>> Begin The data

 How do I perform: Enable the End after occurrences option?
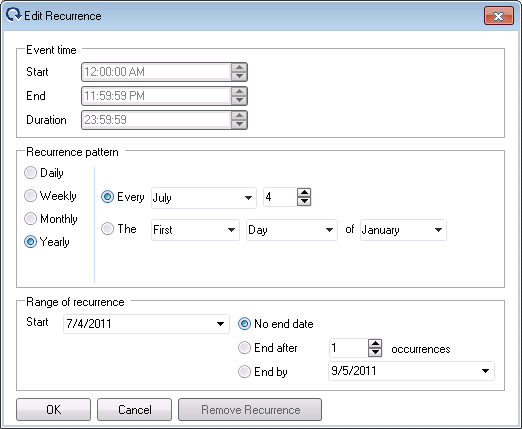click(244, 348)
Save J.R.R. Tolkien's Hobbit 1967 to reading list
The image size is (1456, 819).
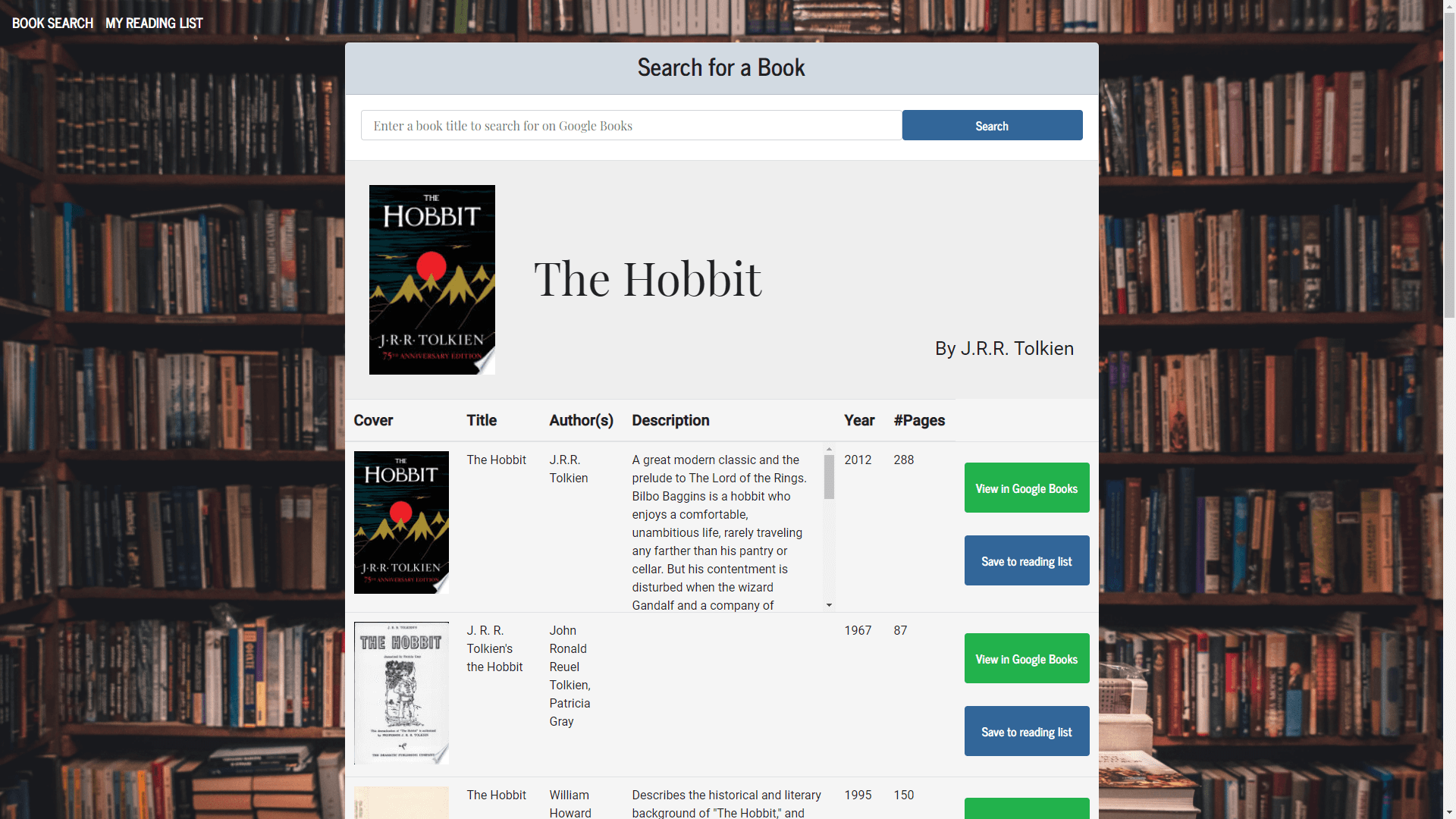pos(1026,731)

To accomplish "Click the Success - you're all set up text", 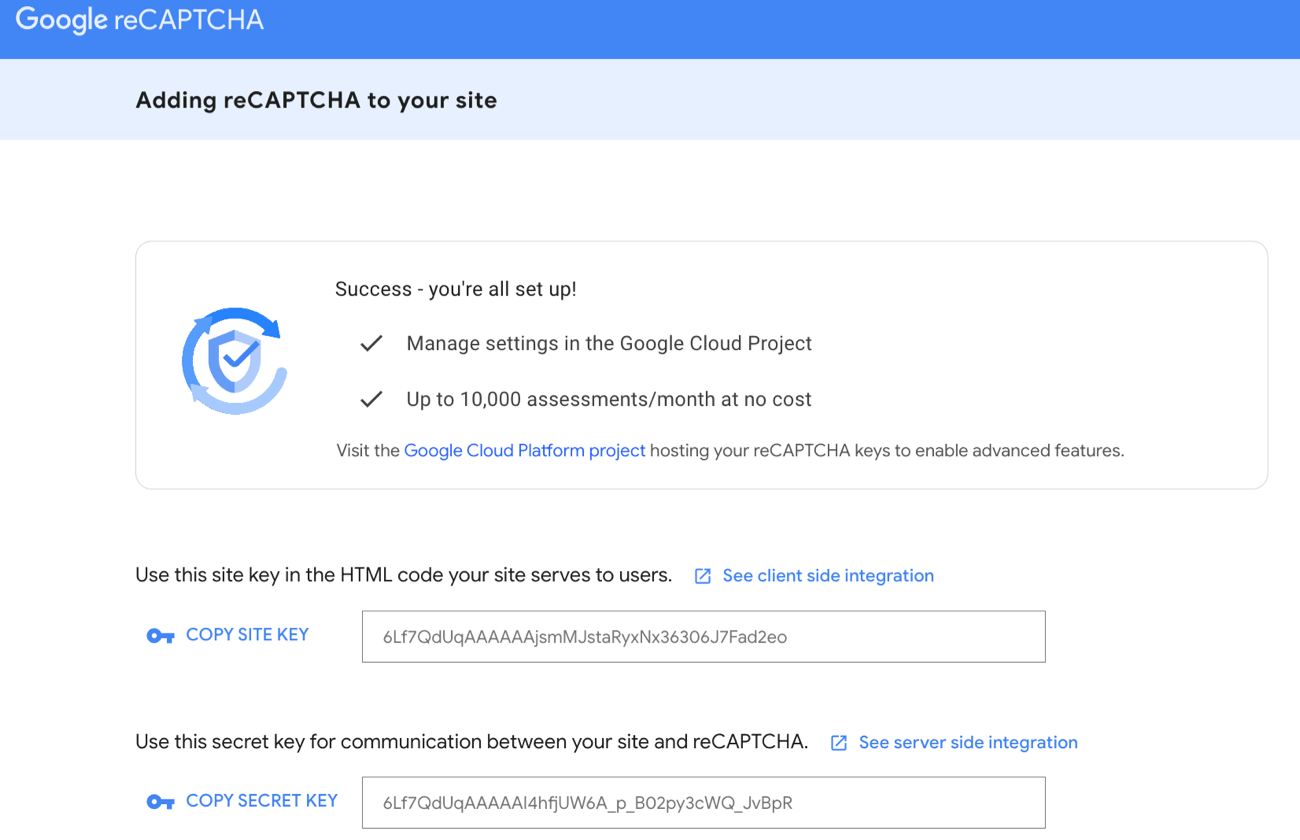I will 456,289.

>> End The data
>> Begin The data

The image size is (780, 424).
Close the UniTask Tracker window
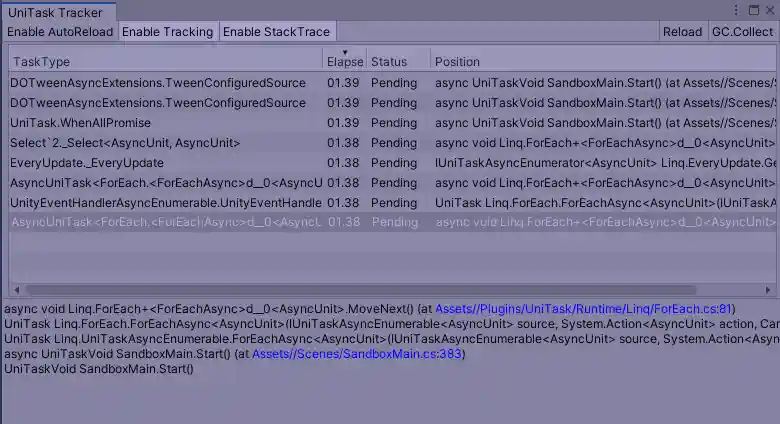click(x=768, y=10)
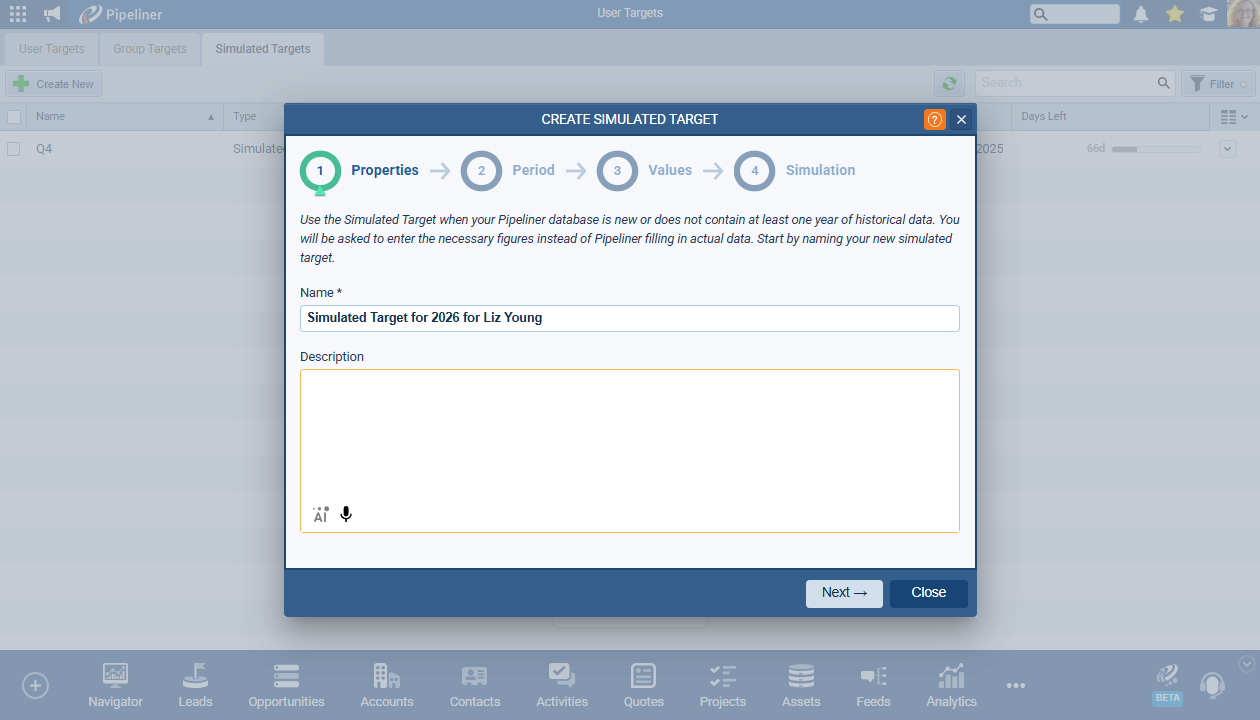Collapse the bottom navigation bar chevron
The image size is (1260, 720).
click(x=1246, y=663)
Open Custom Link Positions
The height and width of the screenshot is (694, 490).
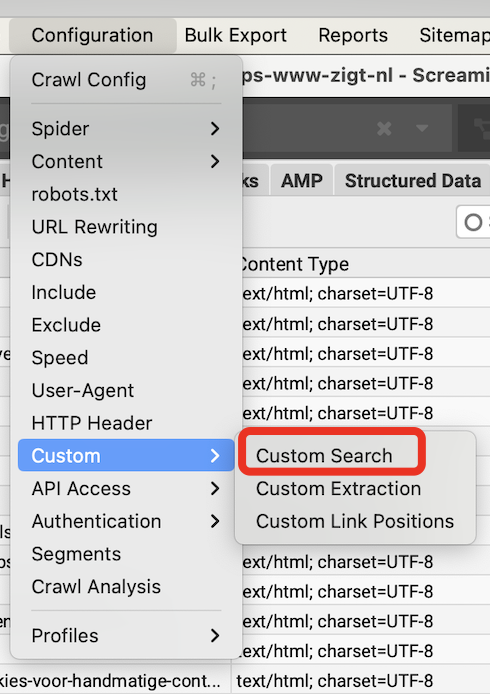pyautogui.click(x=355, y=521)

>> End The data

__Task requirements__
Show each row above that contains the word "size". Letter case matters.

__Answer to the task__
The image size is (1456, 819).
The image size is (780, 424).
The image size is (1260, 720).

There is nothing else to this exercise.